#### [Problems to solve]
1. Copy the passage on Wisconsin GOP donations word for word, starting with "A WisPolitics.com check" and going on through "to political parties.".
2. Proceed with the article on big donations to the Wisconsin Republican Party, picking up right after its final sentence.

#### [Text segment]
--

Mike and Mary Sue Shannon each gave the maximum contribution to Gov. Scott Walker’s campaign in June 2017.

The same day Walker’s campaign reported the $20,000 donations from the Denver couple — both are UW-Madison graduates, and Mike Shannon went on to found a multibillion-dollar private equity firm — the state GOP registered $125,000 donations from each of them. Those donations wouldn’t have been allowed under previous Wisconsin campaign finance laws that were first struck down by the courts and then affirmed by a GOP overhaul of the regulations.

The Denver couple wasn’t alone in taking advantage of the change.

A WisPolitics.com check of donations found 29 donors since Jan. 1, 2015, who contributed a combined $3.3 million to the state GOP after maxing out to Walker. All but three of those contributions were at least $10,000, and more than half of the $3.3 million came from just three donors: Beloit businesswoman Diane Hendricks and Illinois business couple Dick and Elizabeth Uihlein.

Wisconsin didn’t previously cap contributions to state parties. But an old restriction limiting donors to an aggregate of $10,000 in contributions to campaigns and committees per year acted as a de facto cap. That annual aggregate limit was thrown out by a federal court in September 2014; and when GOP lawmakers overhauled campaign finance laws a little more than a year later, they didn’t include any restrictions on the size of donations to political parties.

--

#### [Stored data]
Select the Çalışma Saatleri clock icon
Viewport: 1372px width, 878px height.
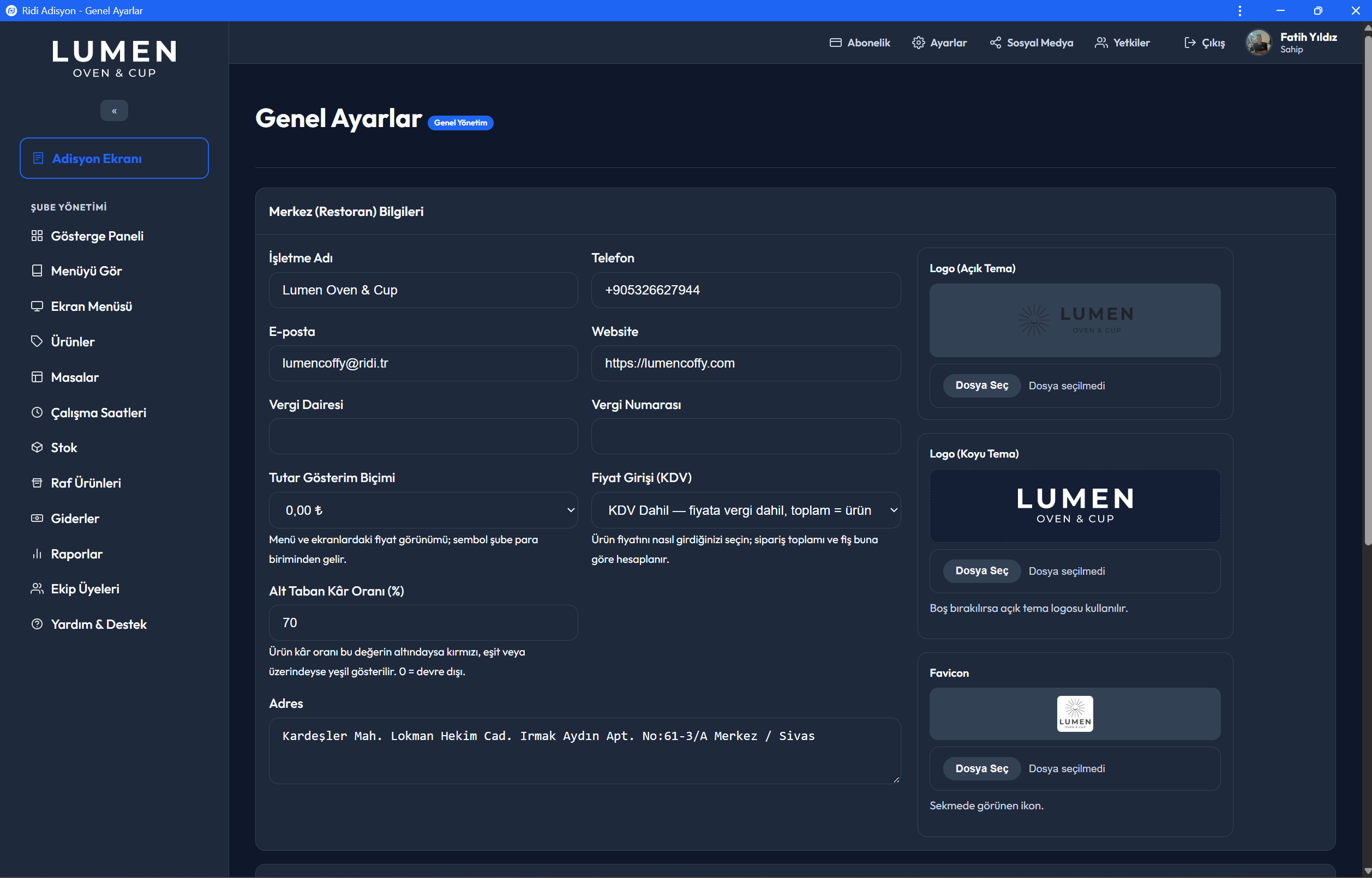(37, 412)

--

#### [Answers in order]
1.
A WisPolitics.com check of donations found 29 donors since Jan. 1, 2015, who contributed a combined $3.3 million to the state GOP after maxing out to Walker. All but three of those contributions were at least $10,000, and more than half of the $3.3 million came from just three donors: Beloit businesswoman Diane Hendricks and Illinois business couple Dick and Elizabeth Uihlein.

Wisconsin didn’t previously cap contributions to state parties. But an old restriction limiting donors to an aggregate of $10,000 in contributions to campaigns and committees per year acted as a de facto cap. That annual aggregate limit was thrown out by a federal court in September 2014; and when GOP lawmakers overhauled campaign finance laws a little more than a year later, they didn’t include any restrictions on the size of donations to political parties.

2.
Matt Rothschild of the Wisconsin Democracy Campaign, which lobbied against the GOP campaign finance bill, said including a cap on donations to political parties of $10,000 would have reflected the intent of the old law. In failing to do so, he said, they made a “mockery” of trying to limit the influence of large donors.

The GOP package also doesn’t restrict how much parties or legislative campaigns can transfer to candidates, meaning the Republican Party could funnel those six-figure donations to Walker. Since Jan. 1, 2015, the party has given the governor $74,664, with the largest donation $10,000.

“By tearing down the ceiling on contributions to parties, they’ve opened the door to super-rich individuals having an inordinate influence on who gets elected here, what laws get passed here, what policies get pursued here. That’s not democracy,” Rothschild said.

Hendricks, who has become a major donor in Wisconsin politics, maxed out to Walker for the cycle in June 2017 then sent donations of $500,000 to the state GOP later that month and again in April. Before hitting the $20,000 mark to Walker, she gave the party $700,000, pushing her overall contributions to the state GOP to $1.7 million since Jan. 1, 2015.

The Uihleins, meanwhile, maxed out to Walker in 2016. Elizabeth Uihlein gave the party $500,000 after hitting the limit to Walker, while Dick Uihlein contributed $250,000 after maxing out. He gave the party another $200,000 before writing the $20,000 check to Walker, pushing the couple’s total contributions to the party to $950,000.

Assembly Speaker Robin Vos, who spearheaded the rewrite of campaign finance laws, said he didn’t consider a cap on contributions to political parties in co-authoring the bill. The Rochester Republican contended the old system weakened parties, because it encouraged some donors to turn to third-party groups instead.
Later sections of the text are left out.